Unlike most of the reviewers above, I did not have such a great time at Sapan Inka. It felt very dry and austere to me, completely different from the amazing, beautiful and juicy ceremonies that I am used to at other centers.
Erik and Nilda do not stay with the retreatants during the whole ceremony, but go to bed after about two hours, leaving people to deal with their trip for the remainder. This to me is not the way to run a safe ayahuasca ceremony.
My first ceremony involved quite a lot of shaking and bodily release, which is normal for me in the first ceremony of a retreat where by the body is releasing tension, and every shaman I have worked with has told me this a a normal and natural part of the process. Erik’s interpretation the next day was that this was ayahuasca’s way of telling me that my “lifestyle” had not yet caught up to insights from previous retreats, and he tried to talk me out of participating the second night.
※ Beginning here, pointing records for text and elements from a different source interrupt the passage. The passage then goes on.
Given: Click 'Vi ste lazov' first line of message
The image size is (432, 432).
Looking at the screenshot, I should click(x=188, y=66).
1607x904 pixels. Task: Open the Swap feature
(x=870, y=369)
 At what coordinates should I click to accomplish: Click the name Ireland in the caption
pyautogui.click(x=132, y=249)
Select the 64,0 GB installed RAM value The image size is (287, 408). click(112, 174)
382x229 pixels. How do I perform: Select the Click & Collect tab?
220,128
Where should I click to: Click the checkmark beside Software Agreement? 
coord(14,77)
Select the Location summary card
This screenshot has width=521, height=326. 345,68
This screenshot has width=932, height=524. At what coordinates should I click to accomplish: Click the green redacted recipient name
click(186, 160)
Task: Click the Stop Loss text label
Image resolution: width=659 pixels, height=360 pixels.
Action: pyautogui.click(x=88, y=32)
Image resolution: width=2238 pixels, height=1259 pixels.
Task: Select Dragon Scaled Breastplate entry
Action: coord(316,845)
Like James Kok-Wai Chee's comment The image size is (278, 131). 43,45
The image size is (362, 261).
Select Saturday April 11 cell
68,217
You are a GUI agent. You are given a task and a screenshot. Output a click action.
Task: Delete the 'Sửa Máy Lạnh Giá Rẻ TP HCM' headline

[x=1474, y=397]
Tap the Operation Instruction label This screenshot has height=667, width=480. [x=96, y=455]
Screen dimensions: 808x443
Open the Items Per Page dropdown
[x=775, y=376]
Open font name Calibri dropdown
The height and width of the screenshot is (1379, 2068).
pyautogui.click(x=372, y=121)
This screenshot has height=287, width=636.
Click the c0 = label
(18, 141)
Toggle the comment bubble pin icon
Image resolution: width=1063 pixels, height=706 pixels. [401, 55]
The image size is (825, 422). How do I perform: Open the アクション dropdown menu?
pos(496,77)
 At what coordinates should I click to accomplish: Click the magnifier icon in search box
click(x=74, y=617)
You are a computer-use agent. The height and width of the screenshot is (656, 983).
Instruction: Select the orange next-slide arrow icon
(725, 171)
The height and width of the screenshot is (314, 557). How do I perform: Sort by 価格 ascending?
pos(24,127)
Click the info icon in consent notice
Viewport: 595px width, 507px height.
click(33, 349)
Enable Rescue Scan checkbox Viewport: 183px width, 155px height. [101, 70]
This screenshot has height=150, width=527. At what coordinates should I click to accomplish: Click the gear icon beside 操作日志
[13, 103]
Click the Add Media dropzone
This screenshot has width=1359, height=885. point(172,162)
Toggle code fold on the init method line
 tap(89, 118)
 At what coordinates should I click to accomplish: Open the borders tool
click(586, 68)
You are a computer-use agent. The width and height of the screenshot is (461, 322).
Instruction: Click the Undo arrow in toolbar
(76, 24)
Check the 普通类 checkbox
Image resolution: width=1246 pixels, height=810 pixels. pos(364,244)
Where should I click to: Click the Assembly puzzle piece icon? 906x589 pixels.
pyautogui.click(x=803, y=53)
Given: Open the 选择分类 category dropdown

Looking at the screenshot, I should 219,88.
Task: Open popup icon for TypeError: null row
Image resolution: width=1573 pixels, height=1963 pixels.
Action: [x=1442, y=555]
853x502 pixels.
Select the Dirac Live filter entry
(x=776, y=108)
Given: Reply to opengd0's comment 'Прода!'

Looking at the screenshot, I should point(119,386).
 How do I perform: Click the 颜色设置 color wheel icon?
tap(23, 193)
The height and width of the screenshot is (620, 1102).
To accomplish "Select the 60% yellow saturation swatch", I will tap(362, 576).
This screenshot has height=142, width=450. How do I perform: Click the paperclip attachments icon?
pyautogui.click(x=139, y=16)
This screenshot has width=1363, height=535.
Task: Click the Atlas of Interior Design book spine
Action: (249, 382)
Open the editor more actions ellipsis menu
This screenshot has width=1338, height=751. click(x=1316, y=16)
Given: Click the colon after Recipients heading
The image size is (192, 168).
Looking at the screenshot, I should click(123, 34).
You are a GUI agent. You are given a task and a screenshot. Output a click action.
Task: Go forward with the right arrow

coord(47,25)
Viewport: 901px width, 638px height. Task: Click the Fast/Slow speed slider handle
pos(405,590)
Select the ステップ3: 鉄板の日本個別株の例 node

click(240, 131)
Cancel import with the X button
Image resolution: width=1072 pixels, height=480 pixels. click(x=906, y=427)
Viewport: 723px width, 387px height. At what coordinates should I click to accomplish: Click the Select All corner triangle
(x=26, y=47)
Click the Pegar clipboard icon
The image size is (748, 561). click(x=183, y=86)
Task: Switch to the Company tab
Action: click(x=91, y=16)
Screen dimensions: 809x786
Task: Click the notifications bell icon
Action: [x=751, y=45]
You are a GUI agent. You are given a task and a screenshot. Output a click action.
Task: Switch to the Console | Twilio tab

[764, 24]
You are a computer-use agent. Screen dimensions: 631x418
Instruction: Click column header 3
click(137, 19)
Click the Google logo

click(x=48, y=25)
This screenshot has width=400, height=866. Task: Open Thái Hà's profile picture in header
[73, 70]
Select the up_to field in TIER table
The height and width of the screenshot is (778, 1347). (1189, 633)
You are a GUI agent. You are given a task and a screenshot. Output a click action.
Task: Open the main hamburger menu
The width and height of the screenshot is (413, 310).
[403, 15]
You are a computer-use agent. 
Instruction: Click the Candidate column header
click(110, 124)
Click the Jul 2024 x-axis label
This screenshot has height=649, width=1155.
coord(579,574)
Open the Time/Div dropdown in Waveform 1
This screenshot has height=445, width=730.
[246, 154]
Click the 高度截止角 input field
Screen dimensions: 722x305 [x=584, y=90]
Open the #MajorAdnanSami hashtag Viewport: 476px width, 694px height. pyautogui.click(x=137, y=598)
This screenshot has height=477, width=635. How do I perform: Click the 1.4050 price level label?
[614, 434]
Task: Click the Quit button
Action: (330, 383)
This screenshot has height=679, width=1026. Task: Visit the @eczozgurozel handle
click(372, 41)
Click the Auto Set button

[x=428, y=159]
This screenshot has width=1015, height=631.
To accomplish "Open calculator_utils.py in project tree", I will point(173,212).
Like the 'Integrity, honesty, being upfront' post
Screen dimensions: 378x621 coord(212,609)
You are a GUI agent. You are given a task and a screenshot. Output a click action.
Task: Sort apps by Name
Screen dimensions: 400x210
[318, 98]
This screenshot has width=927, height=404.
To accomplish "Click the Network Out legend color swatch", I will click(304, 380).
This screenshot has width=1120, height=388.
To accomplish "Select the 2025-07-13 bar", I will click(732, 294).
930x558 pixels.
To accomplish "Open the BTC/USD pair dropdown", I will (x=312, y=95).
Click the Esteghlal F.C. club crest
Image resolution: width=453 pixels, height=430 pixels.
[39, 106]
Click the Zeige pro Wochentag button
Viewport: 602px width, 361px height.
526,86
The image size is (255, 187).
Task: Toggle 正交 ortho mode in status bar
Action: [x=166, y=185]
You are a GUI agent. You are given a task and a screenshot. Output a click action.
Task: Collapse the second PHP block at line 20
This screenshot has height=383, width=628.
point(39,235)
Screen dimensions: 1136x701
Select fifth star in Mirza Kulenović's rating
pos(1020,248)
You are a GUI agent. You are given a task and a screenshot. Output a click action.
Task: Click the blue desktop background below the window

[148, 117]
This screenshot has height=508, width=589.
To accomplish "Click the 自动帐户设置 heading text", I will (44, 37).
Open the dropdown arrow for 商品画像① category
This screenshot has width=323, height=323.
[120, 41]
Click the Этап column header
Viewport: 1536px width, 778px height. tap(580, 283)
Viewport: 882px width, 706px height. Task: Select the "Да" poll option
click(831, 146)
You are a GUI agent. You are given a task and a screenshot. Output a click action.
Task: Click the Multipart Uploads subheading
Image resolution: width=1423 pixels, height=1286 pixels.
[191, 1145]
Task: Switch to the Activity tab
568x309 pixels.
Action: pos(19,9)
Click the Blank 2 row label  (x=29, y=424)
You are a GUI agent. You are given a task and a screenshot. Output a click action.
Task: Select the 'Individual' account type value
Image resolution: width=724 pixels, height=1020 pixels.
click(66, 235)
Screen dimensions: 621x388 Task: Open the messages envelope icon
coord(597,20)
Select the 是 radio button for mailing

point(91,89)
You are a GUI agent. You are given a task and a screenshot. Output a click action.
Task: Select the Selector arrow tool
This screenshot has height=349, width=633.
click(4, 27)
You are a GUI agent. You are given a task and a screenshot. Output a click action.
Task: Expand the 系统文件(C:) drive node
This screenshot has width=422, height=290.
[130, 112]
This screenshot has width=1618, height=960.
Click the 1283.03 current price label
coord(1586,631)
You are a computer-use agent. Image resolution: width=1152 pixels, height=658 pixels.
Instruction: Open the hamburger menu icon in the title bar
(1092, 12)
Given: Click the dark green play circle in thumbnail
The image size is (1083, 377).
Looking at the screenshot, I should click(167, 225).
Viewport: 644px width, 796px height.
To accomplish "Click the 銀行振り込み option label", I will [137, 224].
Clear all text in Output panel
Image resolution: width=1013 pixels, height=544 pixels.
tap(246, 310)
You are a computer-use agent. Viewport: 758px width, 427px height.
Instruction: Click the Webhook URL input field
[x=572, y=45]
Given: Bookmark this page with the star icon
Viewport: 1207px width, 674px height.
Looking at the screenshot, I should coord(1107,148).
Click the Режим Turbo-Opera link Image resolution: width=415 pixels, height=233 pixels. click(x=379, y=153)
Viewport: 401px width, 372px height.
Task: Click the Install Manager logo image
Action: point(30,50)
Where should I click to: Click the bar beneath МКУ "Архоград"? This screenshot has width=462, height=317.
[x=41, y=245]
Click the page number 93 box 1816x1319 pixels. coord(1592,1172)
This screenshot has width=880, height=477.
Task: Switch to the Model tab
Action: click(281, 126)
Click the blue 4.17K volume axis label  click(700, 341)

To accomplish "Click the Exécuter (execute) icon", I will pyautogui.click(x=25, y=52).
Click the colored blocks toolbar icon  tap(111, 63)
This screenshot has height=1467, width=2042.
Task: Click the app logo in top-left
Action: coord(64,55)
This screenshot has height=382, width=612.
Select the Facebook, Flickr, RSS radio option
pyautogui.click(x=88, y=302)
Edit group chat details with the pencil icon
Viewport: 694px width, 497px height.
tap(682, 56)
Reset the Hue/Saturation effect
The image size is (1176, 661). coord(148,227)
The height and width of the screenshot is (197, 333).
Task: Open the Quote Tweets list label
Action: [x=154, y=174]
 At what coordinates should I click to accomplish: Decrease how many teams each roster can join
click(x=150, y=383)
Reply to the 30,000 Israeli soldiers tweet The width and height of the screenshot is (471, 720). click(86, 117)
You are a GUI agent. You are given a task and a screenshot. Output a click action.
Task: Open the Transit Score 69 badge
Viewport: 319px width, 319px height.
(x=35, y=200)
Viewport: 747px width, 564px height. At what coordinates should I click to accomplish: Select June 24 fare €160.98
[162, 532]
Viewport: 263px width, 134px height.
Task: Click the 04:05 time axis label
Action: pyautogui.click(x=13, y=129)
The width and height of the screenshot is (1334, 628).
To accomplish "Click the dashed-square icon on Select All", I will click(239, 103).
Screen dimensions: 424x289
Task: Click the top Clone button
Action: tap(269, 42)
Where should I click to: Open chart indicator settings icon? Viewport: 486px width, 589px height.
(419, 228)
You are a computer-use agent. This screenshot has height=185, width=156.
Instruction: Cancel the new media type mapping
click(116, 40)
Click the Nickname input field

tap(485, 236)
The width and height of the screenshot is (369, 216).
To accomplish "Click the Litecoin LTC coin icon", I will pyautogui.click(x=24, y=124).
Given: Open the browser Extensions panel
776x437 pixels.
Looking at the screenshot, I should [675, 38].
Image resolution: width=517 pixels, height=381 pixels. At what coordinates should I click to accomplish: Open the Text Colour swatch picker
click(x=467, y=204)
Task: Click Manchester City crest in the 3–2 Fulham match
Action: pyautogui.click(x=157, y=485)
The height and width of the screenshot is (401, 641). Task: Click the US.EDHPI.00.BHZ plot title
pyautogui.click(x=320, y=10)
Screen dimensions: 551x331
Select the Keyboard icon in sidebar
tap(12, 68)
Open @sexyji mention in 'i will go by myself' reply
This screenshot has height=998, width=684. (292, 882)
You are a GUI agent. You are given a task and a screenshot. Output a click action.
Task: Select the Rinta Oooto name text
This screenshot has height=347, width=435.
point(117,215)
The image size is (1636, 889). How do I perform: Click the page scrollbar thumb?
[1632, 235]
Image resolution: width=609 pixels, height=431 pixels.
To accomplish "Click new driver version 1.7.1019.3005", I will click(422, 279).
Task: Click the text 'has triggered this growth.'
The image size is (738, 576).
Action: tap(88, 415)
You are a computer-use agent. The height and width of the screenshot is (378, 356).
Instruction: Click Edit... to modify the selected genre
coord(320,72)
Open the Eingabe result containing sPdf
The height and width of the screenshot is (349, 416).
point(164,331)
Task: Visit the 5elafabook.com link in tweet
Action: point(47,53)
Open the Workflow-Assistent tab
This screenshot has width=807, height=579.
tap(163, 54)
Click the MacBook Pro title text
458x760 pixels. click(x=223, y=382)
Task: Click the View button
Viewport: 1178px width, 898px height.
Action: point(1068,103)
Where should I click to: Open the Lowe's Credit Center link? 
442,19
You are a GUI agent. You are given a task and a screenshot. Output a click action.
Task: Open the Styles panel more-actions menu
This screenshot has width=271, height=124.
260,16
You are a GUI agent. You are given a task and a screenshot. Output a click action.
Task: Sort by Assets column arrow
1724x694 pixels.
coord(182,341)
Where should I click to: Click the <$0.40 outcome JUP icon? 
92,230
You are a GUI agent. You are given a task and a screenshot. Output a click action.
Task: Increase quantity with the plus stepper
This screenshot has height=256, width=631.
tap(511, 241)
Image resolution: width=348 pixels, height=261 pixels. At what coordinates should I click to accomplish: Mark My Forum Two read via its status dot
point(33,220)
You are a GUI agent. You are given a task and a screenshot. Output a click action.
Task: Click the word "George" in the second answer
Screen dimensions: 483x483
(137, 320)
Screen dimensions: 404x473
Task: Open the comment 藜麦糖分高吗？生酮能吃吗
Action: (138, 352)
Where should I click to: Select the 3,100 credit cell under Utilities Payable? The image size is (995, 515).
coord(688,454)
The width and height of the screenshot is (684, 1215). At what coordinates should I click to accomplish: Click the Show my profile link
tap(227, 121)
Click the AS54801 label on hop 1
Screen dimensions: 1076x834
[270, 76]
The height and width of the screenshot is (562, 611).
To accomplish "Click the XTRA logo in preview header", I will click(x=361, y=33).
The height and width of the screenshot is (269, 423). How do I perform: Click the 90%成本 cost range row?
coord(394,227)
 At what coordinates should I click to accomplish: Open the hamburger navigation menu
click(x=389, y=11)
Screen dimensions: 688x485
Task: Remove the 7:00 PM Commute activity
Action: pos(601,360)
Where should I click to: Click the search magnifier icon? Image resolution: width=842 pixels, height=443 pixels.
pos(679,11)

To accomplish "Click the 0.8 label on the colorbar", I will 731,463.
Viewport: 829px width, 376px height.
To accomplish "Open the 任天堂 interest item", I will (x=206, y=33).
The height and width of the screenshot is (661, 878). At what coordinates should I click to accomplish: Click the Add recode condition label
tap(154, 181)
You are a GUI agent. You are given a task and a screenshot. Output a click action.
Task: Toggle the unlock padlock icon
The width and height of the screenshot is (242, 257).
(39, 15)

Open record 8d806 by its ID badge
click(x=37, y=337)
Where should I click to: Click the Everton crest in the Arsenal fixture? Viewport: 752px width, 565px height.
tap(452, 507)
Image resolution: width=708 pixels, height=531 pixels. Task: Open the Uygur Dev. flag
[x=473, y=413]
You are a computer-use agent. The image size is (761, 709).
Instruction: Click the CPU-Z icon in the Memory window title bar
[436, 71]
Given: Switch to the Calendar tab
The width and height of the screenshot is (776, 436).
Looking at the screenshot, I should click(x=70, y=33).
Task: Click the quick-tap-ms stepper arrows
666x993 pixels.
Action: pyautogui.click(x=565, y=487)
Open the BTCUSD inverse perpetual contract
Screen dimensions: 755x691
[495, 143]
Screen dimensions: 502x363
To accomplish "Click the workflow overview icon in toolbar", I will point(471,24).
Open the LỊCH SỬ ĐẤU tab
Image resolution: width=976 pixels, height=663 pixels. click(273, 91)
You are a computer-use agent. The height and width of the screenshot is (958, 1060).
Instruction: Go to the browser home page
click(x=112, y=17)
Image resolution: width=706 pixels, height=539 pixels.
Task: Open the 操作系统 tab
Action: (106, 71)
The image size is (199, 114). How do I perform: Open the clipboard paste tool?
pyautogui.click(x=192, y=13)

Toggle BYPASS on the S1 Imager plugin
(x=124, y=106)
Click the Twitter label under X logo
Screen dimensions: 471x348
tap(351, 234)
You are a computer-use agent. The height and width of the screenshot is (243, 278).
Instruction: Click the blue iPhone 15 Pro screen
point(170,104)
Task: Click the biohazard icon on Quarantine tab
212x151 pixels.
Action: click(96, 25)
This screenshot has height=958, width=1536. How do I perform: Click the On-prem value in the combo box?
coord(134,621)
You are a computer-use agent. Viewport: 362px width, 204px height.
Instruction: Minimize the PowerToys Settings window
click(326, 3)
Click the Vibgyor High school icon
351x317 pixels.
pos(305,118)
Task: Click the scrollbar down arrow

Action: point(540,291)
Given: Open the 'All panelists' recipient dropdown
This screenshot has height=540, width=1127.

The second night went fine, but I still had my reservations with the way they run their ceremonies. When I shared these the next morning instead of engaging with it, they just ordered a car for me and told me to leave.
It was weird being kicked out of an ayahuasca retreat, but on the other hand I was happy to leave. Did another aya ceremony at Sacred Valley Tribe and a San Pedro ceremony at Hummingbird, which were both beautiful and amazing and which I likely would have missed out on if I hadn’t been kicked out. So in the end it worked out for the best for me.